Military Sexual Trauma Survivors Show Increased Risk Of Migraine


MST and Headaches

Military sexual trauma is associated with a higher risk of migraine headaches.  Researchers at Boston University recently reported that men and women veterans who reported being victims of military sexual trauma also reported a higher rate of migraine headaches.  Out of more than 800,000 veterans who were screened for the study, 37,375 were positive for military sexual trauma; approximately 66 percent were women and 34 percent men.  21.7 percent of the victims of military sexual trauma reported migraine headaches, as opposed to only 9 percent for those veterans who did not report a history of sexual trauma.  Dr. John Ney, MD, MPH, assistant professor of neurology at Boston University, cautioned that the study only showed an association between military sexual trauma and migraine, and is not proof that trauma causes migraines.  But he also noted that “migraines are exacerbated by poor sleep, and prior studies show associations with psychiatric conditions from stress, including post-traumatic stress disorder.”  He observed that “military sexual trauma may precipitate a similar phenomenon, and headaches or other pain syndromes may be unmasked by the sequalae of sexual trauma.”

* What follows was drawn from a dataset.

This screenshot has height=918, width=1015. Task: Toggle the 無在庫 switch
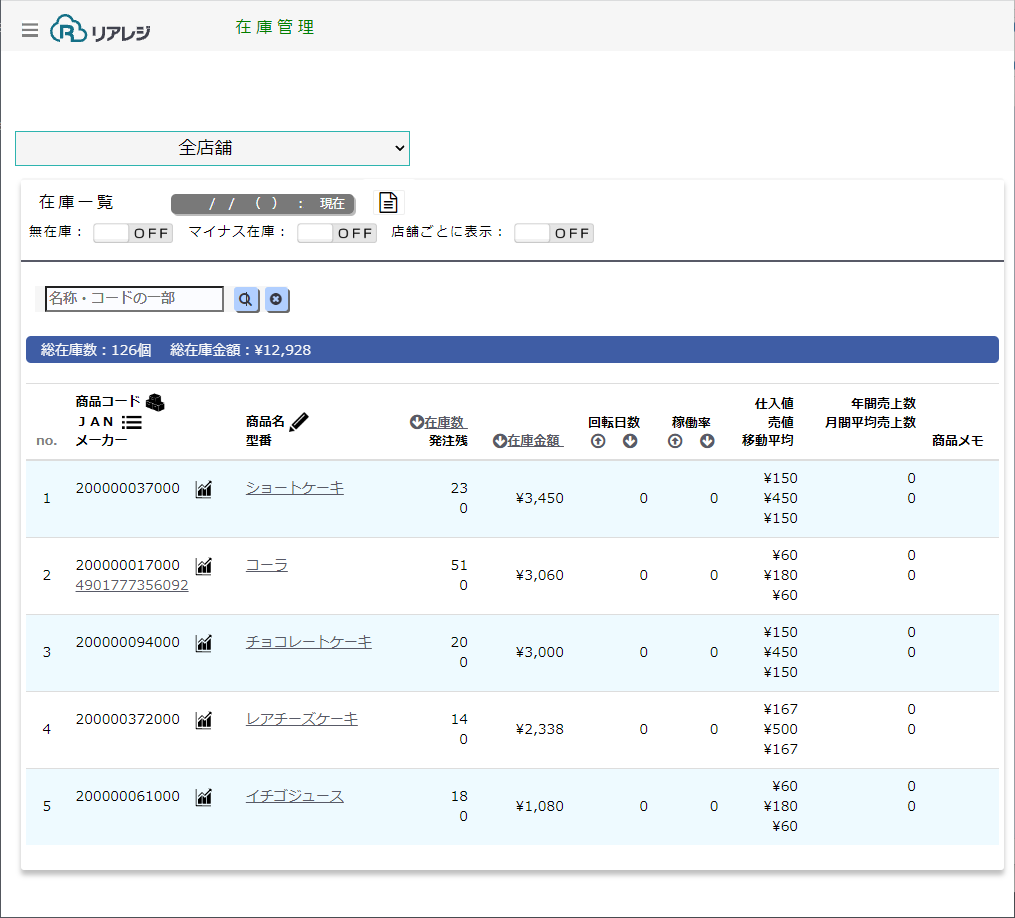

Not only do these veterans have a higher risk for migraines, the researchers found their treatment varied from the normal course.  Dr. Ney noted that these veterans were “more often using acute health care resources such as emergency departments for treatment of their migraines and were more prone towards using medications that were not recommended by the American Academy of Neurology and American Headache Society for headache treatment.”

Nina Riggins, MD, assistant clinical professor of neurology at the University of California, San Francisco, in a comment on the study, noted that “knowing the history and triggers can help to guide treatment options for these individuals with migraine. It is important to avoid opioids when possible in people living with migraine. The combination of behavioral therapy, migraine management, and addressing any other conditions potentially connected to sexual trauma, can be beneficial for improvement of functioning, symptoms, and quality of life.”